Advancements in liquefaction study techniques have been proposed by many researchers in the past few decades. One of the major concerns in the determination of factor of safety of soil which defines soils liquefaction potential is to accurately predict it as it depends upon several geotechnical parameters. The correlation of these geotechnical parameters with the factor of safety is highly dynamic which needs advanced computational techniques for accurate and precise prediction. To achieve and develop a computational model that can establish the relationship between these parameters and the factor of safety to predict the liquefaction behavior accurately, new hybrid soft computing methods are adopted in the present study. It investigates and compares the performance of ANN, adaptive neuro-fuzzy inference system (ANFIS), and ELM for assessment of liquefaction behavior of soil present in high seismic regions. To boost the predictive performance of the developed computational models, these are integrated with PCA. The PCA-based hybrid computational models are named PCA-ANN, PCA-ANFIS, and PCA-ELM.

2 Theoretical details of empirical techniques, PCA, and soft computing models

The following sections describe the methodologies of the developed soft computing models in detail. The theoretical details of the empirical approach and PCA used in this study are explained which is followed by the methodological approach of the soft computing models including the ANN, ANFIS, and ELM.

2.1 Empirical approach based on Indian Standard Code (IS 1893 Part I: 2016) “Criteria for Earthquake Resistant Design of Structures”

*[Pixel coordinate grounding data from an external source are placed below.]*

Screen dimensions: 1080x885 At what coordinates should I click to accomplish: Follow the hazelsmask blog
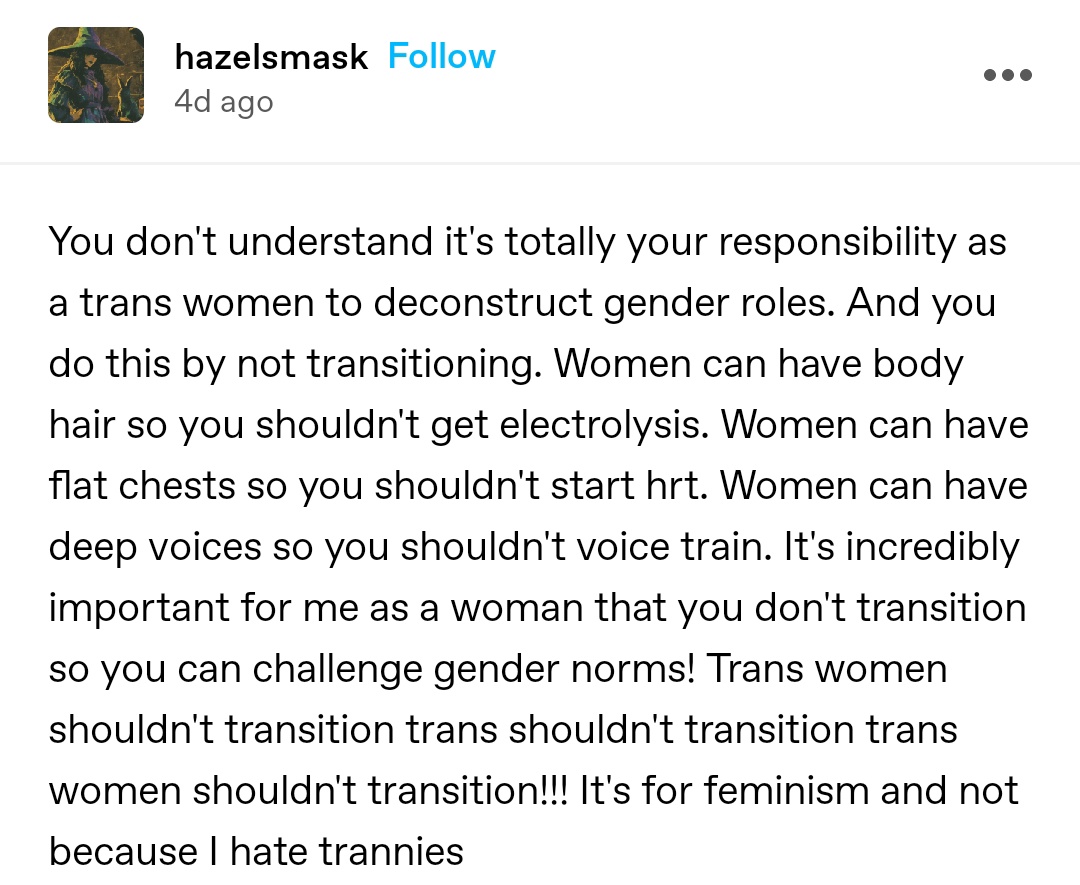[441, 56]
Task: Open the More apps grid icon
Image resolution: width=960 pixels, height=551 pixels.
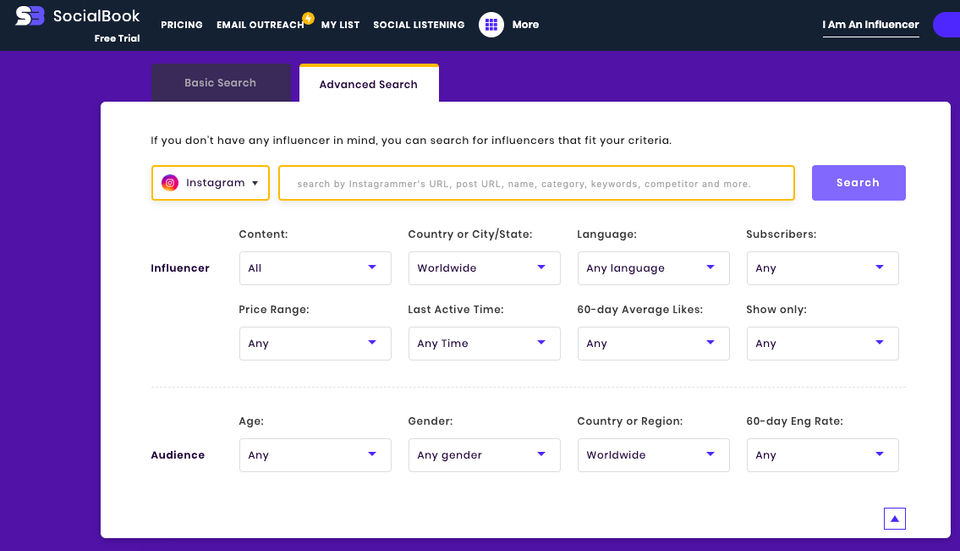Action: pyautogui.click(x=491, y=25)
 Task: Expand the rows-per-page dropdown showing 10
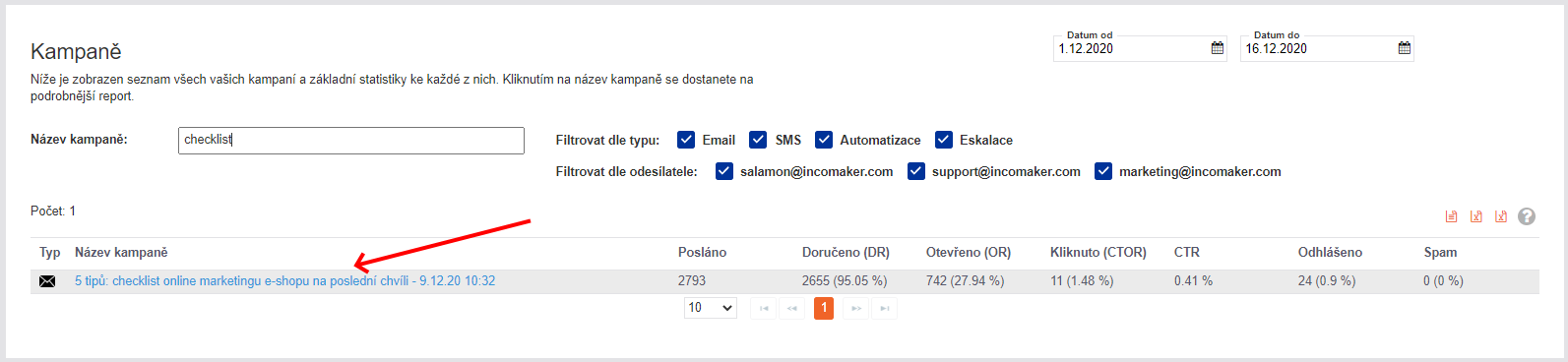click(711, 308)
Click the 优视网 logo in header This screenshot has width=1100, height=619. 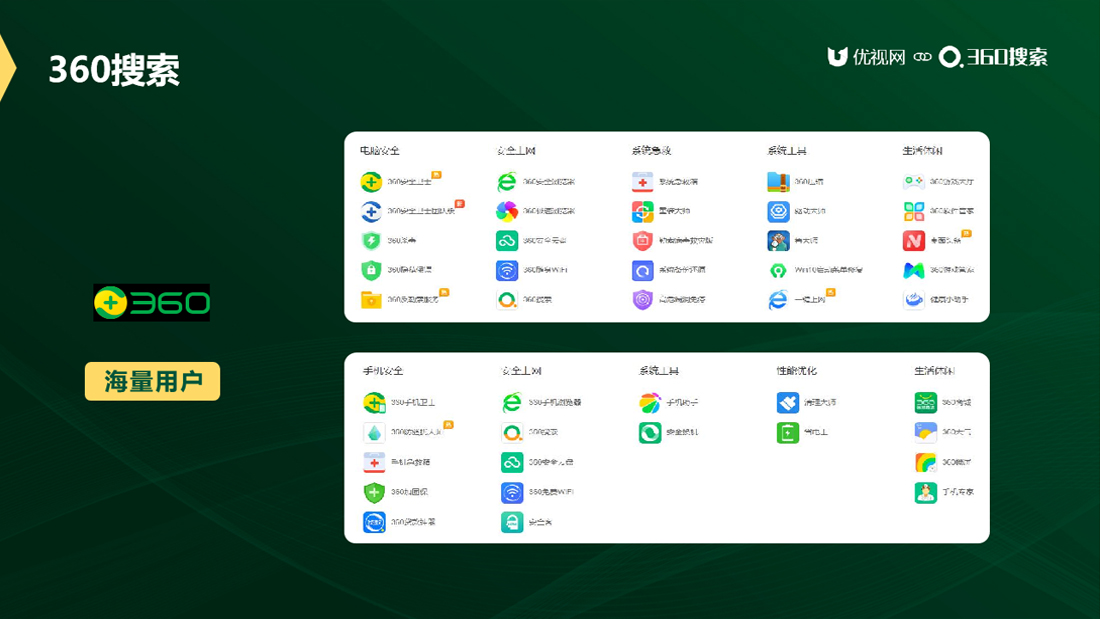[866, 57]
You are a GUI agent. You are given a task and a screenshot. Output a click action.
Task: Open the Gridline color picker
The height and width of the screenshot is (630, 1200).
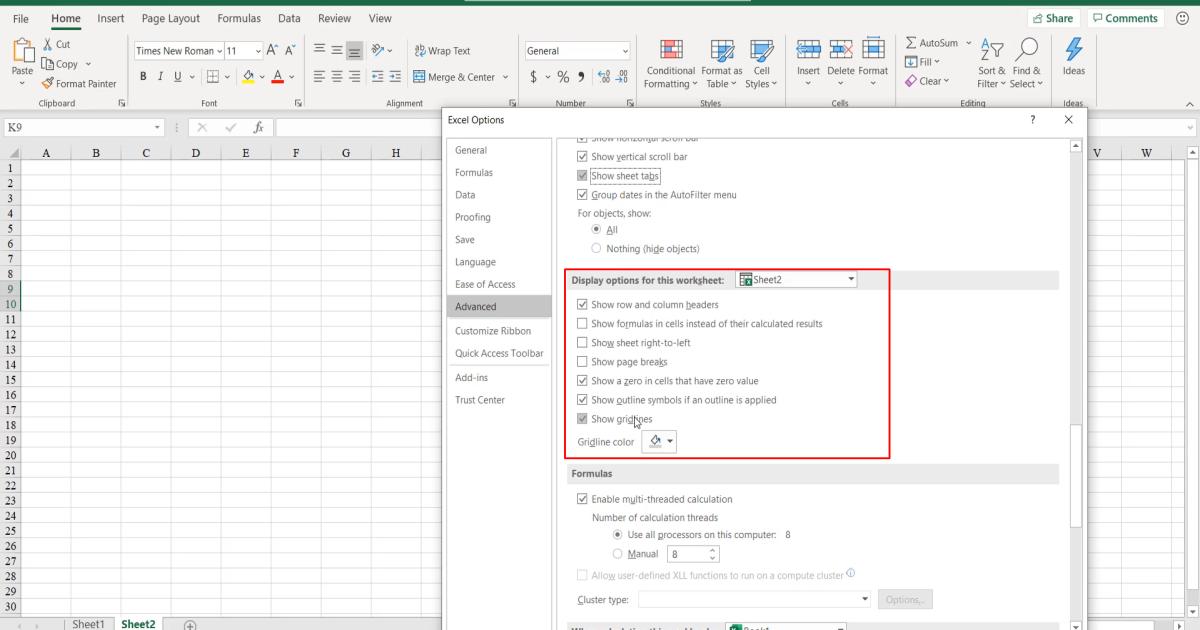click(x=658, y=441)
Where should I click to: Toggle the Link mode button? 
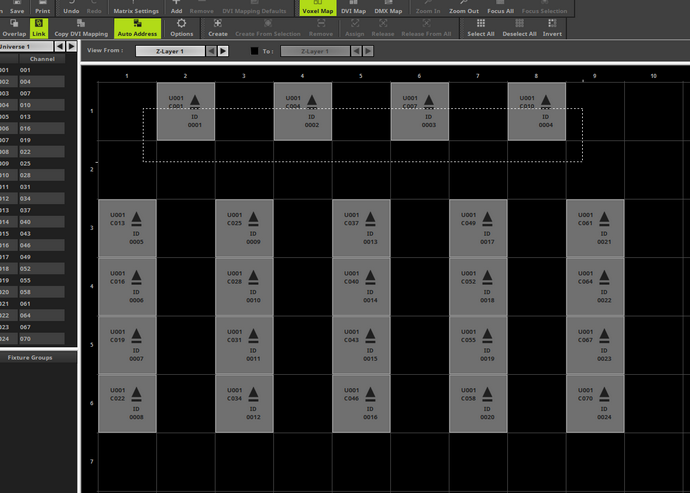click(x=39, y=28)
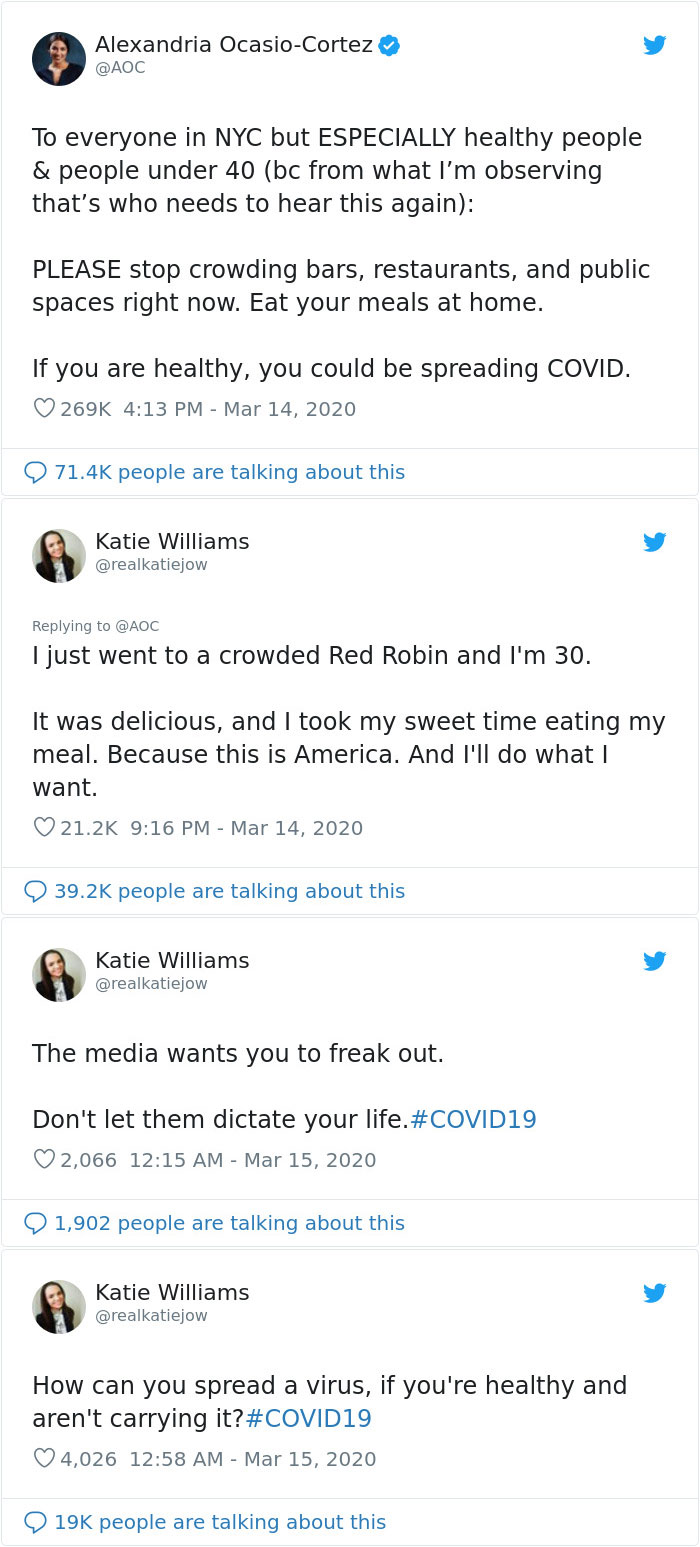Click the reply bubble under the Red Robin tweet
The width and height of the screenshot is (700, 1547).
[x=33, y=890]
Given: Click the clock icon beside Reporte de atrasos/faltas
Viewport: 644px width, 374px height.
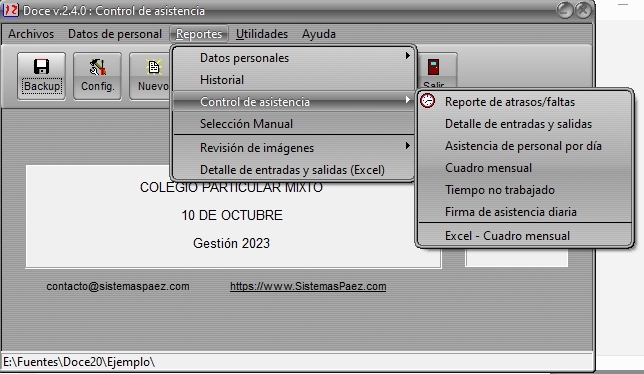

It is considered one of the most common and simplified practices for the evaluation of the liquefaction potential of soil deposits in India. The standard primarily focuses on earthquake risk assessment for earthquake-resistant design of buildings, liquid retaining structures, bridges, embankments, and retaining walls as well as the provisions of this standard are also applicable to critical structures, like nuclear power plants, petroleum refinery plants, and large nuclear dams. This method uses SPT, CPT, or Shear wave velocity (V_S) to evaluate the liquefaction susceptibility of soil deposits. The following subsections focus on SPT-based liquefaction potential. The liquefaction assessment parameter that shows the loading applied by seismic activity on soil, proposed by IS 1893 [27] is presented as Cyclic Stress Ratio (CSR) and can be obtained by the following equation:

$$ CSR = 0.65\left( {\frac{{a_{max} }}{g}} \right)\left( {\frac{{\sigma_{\nu o} }}{{\sigma^{\prime}_{\nu o} }}} \right)r_{d} $$

(1)

where \(\sigma_{\nu o}\) represents total vertical overburden stress; \(\sigma^{\prime}_{\nu o}\) represents effective vertical overburden stress; z represents the depth (in m) below the ground surface; a_max represents the peak ground acceleration; g represents acceleration due to gravity; and r_d represents the stress reduction factor.

The potential of soil to resist liquefaction is determined by Cyclic Resistance Ratio (CRR), which can be evaluated using the corrected SPT blow count (N₁)₆₀ using the following expression:

$$ CRR_{{}} = \left[ {\frac{1}{{34 - (N_{1} )_{60CS} }} + \frac{{(N_{1} )_{60CS} }}{135} + \frac{50}{{[10(N_{1} )_{60CS} + 45]^{2} }} - \frac{1}{200}} \right] $$

(2)

Further the following equation is used to evaluate factor of safety (FOS), which can be described as:

$$ FOS = \frac{CRR}{{CSR}} $$

(3)

Note that, If FOS < 1, soil will liquefy and for soil layers with FOS ≥1, is said to be safe against liquefaction

2.2 Principal component analysis (PCA)

The PCA was first introduced in an article by Hotelling [28] and since then it has been used in many fields including engineering and sciences. Its prime purpose is reducing the dimensionality of a multivariate dataset and also classifying a smaller number of variables which summarizes the larger dataset and in turn reduces the computational time.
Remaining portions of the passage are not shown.